[Data entries]
______________________________

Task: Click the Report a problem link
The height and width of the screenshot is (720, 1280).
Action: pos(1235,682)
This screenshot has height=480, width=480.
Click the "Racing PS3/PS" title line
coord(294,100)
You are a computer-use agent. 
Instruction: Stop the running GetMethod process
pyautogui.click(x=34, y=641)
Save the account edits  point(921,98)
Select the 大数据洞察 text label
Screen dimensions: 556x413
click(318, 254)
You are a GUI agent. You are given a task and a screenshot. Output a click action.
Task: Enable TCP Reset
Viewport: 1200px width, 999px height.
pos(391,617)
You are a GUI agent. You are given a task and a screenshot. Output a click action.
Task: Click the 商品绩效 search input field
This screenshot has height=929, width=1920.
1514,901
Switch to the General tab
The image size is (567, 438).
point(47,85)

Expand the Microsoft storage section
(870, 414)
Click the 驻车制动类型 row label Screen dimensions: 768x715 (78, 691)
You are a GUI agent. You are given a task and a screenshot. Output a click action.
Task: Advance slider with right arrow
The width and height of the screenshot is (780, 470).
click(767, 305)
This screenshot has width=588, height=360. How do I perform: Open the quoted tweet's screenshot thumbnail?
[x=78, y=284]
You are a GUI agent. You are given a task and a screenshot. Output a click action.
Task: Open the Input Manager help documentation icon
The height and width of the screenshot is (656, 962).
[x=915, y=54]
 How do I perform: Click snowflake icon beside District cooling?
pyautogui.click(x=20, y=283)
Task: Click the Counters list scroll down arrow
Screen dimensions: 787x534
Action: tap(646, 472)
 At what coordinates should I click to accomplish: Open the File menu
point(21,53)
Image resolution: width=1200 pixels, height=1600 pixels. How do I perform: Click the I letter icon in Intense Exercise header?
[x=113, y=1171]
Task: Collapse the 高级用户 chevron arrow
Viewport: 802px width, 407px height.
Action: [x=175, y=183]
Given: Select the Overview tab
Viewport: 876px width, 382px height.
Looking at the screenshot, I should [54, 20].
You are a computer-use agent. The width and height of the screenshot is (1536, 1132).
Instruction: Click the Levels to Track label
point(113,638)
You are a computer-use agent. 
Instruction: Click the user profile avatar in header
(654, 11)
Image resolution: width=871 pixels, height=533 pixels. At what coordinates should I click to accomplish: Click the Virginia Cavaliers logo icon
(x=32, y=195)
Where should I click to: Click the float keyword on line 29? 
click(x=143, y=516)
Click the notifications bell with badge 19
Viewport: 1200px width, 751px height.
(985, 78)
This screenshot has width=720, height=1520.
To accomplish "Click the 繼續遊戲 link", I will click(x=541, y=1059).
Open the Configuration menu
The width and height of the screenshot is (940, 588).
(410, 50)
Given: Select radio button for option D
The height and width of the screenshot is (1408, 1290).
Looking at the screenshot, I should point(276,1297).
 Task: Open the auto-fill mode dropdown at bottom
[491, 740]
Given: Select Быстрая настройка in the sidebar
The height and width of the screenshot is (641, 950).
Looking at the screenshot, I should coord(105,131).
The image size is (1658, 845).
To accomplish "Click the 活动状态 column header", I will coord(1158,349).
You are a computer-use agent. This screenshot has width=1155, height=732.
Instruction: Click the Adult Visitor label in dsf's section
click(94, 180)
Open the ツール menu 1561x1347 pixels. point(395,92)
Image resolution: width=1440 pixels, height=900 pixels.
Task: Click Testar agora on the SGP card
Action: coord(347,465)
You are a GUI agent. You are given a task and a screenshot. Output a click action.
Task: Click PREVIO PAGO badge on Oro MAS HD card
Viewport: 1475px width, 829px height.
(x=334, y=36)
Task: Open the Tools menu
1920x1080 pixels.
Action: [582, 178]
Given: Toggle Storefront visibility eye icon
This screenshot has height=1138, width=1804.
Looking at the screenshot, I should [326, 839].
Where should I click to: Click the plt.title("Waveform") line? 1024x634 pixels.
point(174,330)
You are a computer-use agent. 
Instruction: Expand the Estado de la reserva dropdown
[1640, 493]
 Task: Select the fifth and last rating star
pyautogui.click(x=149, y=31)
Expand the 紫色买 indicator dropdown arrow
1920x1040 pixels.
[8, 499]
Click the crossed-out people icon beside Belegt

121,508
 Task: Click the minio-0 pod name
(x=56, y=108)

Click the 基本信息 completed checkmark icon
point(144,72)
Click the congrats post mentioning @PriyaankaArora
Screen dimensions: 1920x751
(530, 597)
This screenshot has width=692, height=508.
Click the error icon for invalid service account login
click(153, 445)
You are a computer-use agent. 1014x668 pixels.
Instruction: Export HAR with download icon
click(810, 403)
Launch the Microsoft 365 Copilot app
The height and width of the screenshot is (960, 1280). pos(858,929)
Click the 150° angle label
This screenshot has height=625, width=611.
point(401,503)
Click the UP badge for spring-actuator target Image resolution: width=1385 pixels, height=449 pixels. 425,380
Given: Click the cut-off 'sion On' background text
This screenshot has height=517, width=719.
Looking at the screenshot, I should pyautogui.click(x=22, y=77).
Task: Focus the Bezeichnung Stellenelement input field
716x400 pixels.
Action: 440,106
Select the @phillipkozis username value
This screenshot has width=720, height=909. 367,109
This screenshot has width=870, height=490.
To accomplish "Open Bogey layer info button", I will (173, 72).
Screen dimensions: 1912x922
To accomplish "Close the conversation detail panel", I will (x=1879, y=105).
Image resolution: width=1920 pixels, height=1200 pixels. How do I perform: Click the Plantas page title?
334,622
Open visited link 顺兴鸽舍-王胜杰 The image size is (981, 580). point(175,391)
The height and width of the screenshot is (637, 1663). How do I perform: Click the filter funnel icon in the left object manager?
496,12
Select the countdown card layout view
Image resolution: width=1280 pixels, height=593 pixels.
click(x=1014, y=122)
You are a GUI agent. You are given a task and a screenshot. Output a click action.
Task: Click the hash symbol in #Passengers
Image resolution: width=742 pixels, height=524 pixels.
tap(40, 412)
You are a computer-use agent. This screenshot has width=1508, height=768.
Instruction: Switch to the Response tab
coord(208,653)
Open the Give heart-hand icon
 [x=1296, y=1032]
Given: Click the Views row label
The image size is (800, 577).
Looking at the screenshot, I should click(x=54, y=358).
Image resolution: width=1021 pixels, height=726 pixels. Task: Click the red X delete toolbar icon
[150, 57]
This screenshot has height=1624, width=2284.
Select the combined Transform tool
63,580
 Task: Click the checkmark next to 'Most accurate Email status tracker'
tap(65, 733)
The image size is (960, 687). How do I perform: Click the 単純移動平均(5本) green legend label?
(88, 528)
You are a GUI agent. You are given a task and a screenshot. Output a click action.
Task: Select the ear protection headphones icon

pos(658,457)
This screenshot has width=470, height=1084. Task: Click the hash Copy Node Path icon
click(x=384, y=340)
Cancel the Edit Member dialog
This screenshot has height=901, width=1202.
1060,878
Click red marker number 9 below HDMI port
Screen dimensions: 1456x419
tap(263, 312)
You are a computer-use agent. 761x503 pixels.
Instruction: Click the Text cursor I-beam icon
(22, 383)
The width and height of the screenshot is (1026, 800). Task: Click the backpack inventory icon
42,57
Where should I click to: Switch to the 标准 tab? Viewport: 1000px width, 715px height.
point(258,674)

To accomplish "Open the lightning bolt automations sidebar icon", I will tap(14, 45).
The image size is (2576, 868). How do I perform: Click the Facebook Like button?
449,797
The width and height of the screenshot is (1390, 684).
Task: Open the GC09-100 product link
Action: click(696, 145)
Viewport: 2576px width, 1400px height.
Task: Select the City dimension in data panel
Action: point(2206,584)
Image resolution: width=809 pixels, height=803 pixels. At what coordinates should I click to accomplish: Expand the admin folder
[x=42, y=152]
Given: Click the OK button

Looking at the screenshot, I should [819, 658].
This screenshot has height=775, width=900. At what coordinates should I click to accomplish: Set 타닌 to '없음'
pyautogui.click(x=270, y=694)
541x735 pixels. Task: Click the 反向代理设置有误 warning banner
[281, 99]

______________________________

— Work request —
Every line from the first entry to the line containing "Given: Select the Overview tab" should be transcribed exactly, and nothing beyond it.

— Task solution —
Task: Click the Report a problem link
The height and width of the screenshot is (720, 1280).
Action: pos(1235,682)
This screenshot has height=480, width=480.
Click the "Racing PS3/PS" title line
coord(294,100)
You are a computer-use agent. 
Instruction: Stop the running GetMethod process
pyautogui.click(x=34, y=641)
Save the account edits  point(921,98)
Select the 大数据洞察 text label
Screen dimensions: 556x413
click(318, 254)
You are a GUI agent. You are given a task and a screenshot. Output a click action.
Task: Enable TCP Reset
Viewport: 1200px width, 999px height.
pos(391,617)
You are a GUI agent. You are given a task and a screenshot. Output a click action.
Task: Click the 商品绩效 search input field
This screenshot has height=929, width=1920.
1514,901
Switch to the General tab
The image size is (567, 438).
point(47,85)

Expand the Microsoft storage section
(870, 414)
Click the 驻车制动类型 row label Screen dimensions: 768x715 (78, 691)
You are a GUI agent. You are given a task and a screenshot. Output a click action.
Task: Advance slider with right arrow
The width and height of the screenshot is (780, 470).
click(767, 305)
This screenshot has width=588, height=360. How do I perform: Open the quoted tweet's screenshot thumbnail?
[x=78, y=284]
You are a GUI agent. You are given a task and a screenshot. Output a click action.
Task: Open the Input Manager help documentation icon
The height and width of the screenshot is (656, 962).
[x=915, y=54]
 How do I perform: Click snowflake icon beside District cooling?
pyautogui.click(x=20, y=283)
Task: Click the Counters list scroll down arrow
Screen dimensions: 787x534
Action: tap(646, 472)
 At what coordinates should I click to accomplish: Open the File menu
point(21,53)
Image resolution: width=1200 pixels, height=1600 pixels. How do I perform: Click the I letter icon in Intense Exercise header?
[x=113, y=1171]
Task: Collapse the 高级用户 chevron arrow
Viewport: 802px width, 407px height.
Action: [x=175, y=183]
Given: Select the Overview tab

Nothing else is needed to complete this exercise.